I’ve been called names like “Patty McFatty” since pre-K. Though those words don’t hit me hard now, it doesn’t mean I don’t care. People who know me say these things jokingly, and while it doesn’t bother me, I do sometimes wonder if I should set boundaries.

Student D:

I will sometimes love my body when I put on an outfit but then sometimes when I try on different outfits, I wonder why doesn’t my body look like the model?  I hated the way skirts looked on me, and I would have to force myself into them, because they didn’t fit my waist. I would wear them around my family but being comfortable enough to step outside is a different story. This summer I had a long gray summer dress and you know with gray it makes your body pop more and they asked me, “Am I pregnant.” I said no and they pointed out my stomach was coming out and they stated I shouldn’t wear clothes that make your body look like that. I went home and changed. I find myself depressed, becauseI force myself into the gym to get the body that I want, and in there I was seeing the girls and how fit they were. I dared to ask one for her workout routine and I tried following it myself and it wasn’t the same. Why do I have to put in so much work when other people are just like that?

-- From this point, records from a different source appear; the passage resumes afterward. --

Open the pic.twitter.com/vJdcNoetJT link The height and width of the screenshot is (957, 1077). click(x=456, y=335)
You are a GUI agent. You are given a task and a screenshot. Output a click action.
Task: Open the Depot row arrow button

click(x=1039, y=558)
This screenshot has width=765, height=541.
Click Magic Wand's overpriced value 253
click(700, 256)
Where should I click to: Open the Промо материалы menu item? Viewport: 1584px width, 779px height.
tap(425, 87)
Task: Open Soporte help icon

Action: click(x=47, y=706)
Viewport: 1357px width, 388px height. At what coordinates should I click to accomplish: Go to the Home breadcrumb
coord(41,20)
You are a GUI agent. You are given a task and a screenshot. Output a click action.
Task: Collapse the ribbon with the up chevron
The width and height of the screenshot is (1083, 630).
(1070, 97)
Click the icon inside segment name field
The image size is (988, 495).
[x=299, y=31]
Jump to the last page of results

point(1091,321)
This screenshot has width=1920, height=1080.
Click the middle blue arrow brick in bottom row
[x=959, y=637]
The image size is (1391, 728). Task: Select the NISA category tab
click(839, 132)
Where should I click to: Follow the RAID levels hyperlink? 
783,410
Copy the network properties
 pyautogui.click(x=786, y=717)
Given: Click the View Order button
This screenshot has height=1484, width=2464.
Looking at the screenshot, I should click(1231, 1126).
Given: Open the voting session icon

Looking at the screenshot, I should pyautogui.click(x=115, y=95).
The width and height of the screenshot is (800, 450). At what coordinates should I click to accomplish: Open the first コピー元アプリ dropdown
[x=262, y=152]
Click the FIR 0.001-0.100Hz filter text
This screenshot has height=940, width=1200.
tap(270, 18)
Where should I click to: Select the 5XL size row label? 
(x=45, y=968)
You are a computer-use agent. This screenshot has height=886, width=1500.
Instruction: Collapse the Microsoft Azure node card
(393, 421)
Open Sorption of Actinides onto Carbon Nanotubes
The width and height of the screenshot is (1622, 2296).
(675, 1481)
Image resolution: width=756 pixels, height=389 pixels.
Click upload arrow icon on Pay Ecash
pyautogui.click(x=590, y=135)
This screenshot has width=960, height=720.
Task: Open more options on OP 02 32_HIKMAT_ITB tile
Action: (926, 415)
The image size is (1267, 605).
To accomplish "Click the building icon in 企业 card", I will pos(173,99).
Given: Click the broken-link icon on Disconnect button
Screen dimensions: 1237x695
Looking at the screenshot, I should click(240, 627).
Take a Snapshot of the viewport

These stories are just a few examples of the body-shaming many people experience. If you’re struggling with similar issues, know that you’re not alone. It’s important to surround yourself with people who support you. But don’t ever look for the type of encouragement and confidence out of someone else. You’re supposed to build that on your own. A compliment from someone can be helpful to regain confidence in yourself and in your self-esteem, but one thing to learn is that self-love, self-esteem, and confidence don’t come from the people around you and who they paint you to be. It comes from deep down within, never letting someone define you as a person because of their negative comments. Everyone is beautiful in their own way and if someone cannot see that then maybe they need to open their eyes and grow up.

Don’t be afraid to speak to someone you trust. And remember, as Ms. Mickey says, “Self-love is the best love.”